The government's decision to hike petrol and diesel prices by Rs 2 and Re 1 per litre respectively will help oil marketing companies (OMC) only to some extent in a difficult operating environment as prices of politically sensitive products such as kerosene and domestic liquefied petroleum gas (LPG) have not been changed.

The under-recoveries incurred for selling kerosene are currently estimated at Rs 17 per litre, while in the case of LPG it is estimated at Rs 250 per cylinder.

Nevertheless, OMCs were losing nearly Rs 7 per litre on petrol and Rs 8 per litre on diesel, which will come down now.

The government had earlier raised the oil bond contribution to 57 per cent from 42.7 per cent of under-recoveries, while keeping the share of upstream players constant at a third.

The moves will mean gains for Oil and Natural Gas Corporation (ONGC) of about Rs 2,100 crore annually.

For a player like Indian Oil Corporation (IOC), which was saddled with estimated under-recoveries of Rs 170 crore per day, losses are likely to be lower by Rs 25-30 crore per day.
 
Understandably, oil stocks were on fire in a strong market on Thursday with Bharat Petroleum Corporation Limited (BPCL) rising 10.9 per cent to Rs 465 and IOC closing 13.8 per cent higher at Rs 537, while HPCL was up 15 per cent at Rs 298. BPCL and IOC both are currently discounted about 10.5 times estimated FY09 earnings and still offer some value.
 
Total under-recoveries for OMCs were earlier estimated at Rs 72,000 crore for the entire FY08, which analysts estimate could come down by about Rs 800-900 crore post the hikes. On an annualised basis, they are expected to come off by Rs 7,500 crore.
 
For the first nine months of FY08, under-recoveries for OMCs were estimated at Rs 47,600 crore, a rise of 12 per cent y-o-y.
 
Besides, there could be a small cushion for operating margins in the improved gross refining margins (GRM), given the current global refining capacity shortage. GRMs are currently estimated at $6 per barrel compared with $4.5 per barrel levels a year earlier.
 
IT sector: Caution is the watchword
 
Infosys Chief Executive Officer Kris Gopalakrishnan says there is some sign of a slowdown in the industry though there will be growth. He also believes there could be some more job losses.

The TCS management has said that two large BFSI clients have delayed projects though the company has signed three large deals worth $50-100 million over the past month.

It remains cautious on the BFSI and retail verticals nonetheless. The market is obviously hanging on to every word of what IT companies are are saying and are understandably cautious: The BSE IT Index was up less than a per cent in a strong market on Thursday even when the Sensex was up by nearly 5 per cent.
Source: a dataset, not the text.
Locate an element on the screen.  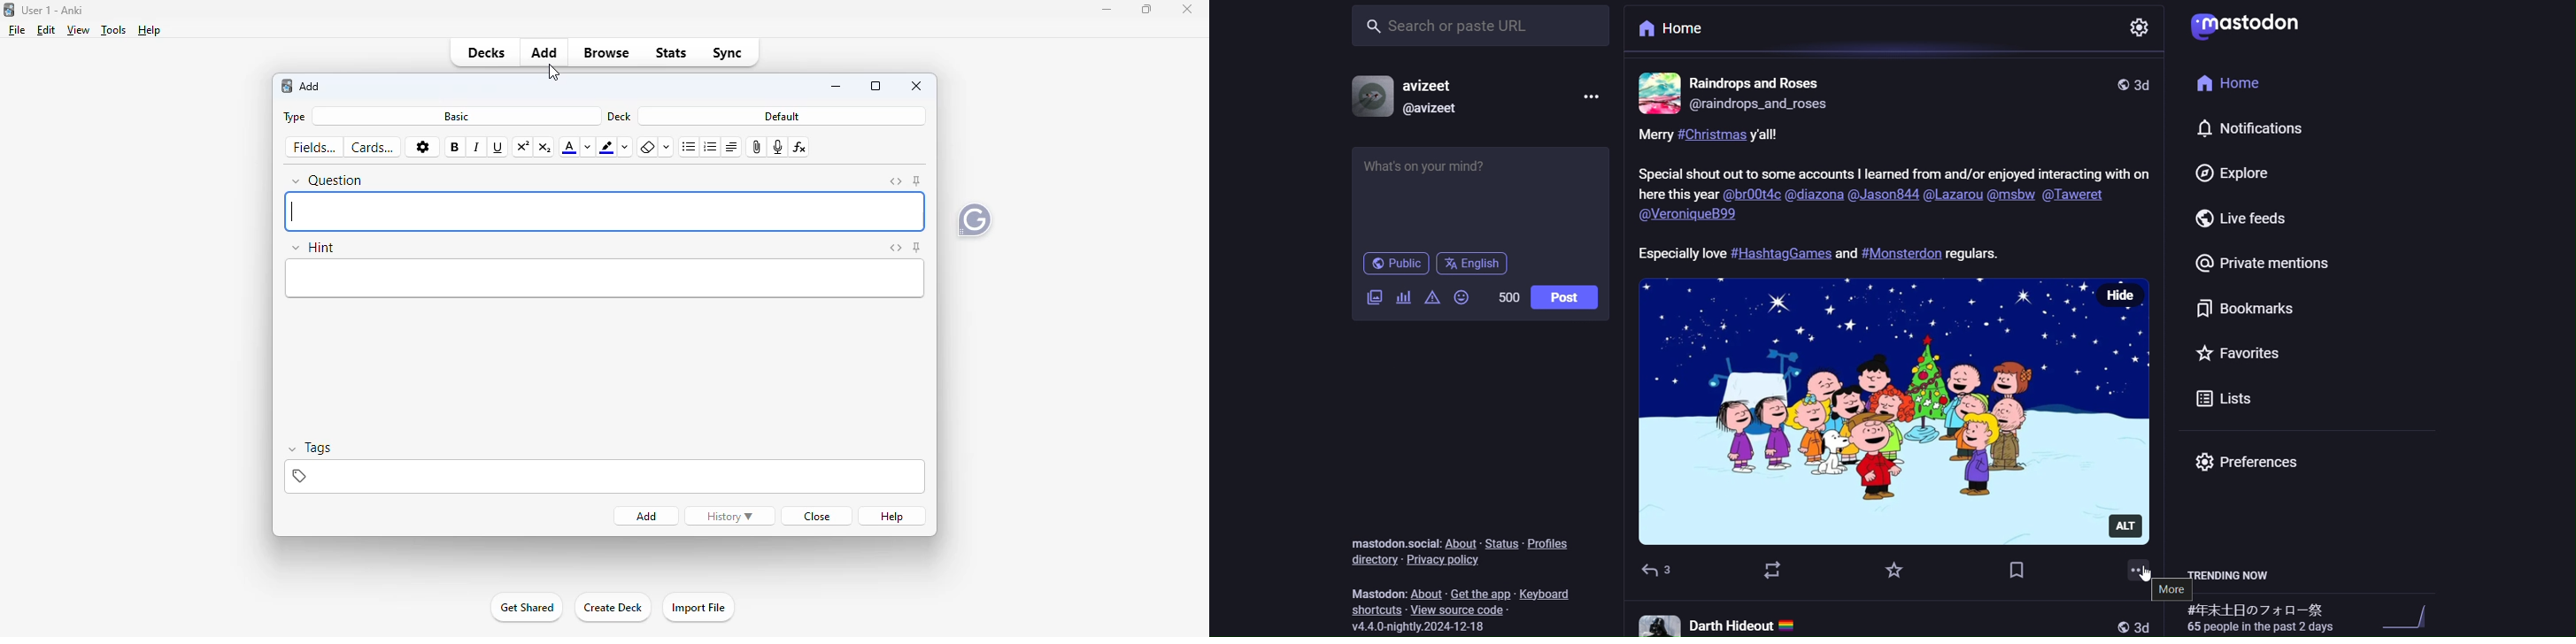
profile picture is located at coordinates (1369, 97).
Over the past month or so, the IT index had actually outperformed the Sensex.

Despite a slowdown in the US, tier-I IT companies should manage a 18-20 per cent revenue growth in dollar terms. That's because in a challenging environment, even if price increases for deals are far fewer, volumes should grow as a result of increased offshoring.

However, a slowdown could delay projects as clients reassess their IT spends and that could mean a slight drop in margins and lower earnings growth of 2-5 per cent than anticipated earlier.
 
The March and June quarters could be disappointing but the rest of FY09 may be fine if the slowdown is not as severe as expected.
 
While not being de-rated significantly any further, IT stocks could command slightly lower multiples than before.
 
At the current price of Rs 1547, Infosys trades at 16 times estimated FY09 earnings while TCS and Satyam trade at 15 times.
 
While the multiples are way below the levels of 22-24 times seen about a year ago, it may yet be too early to buy.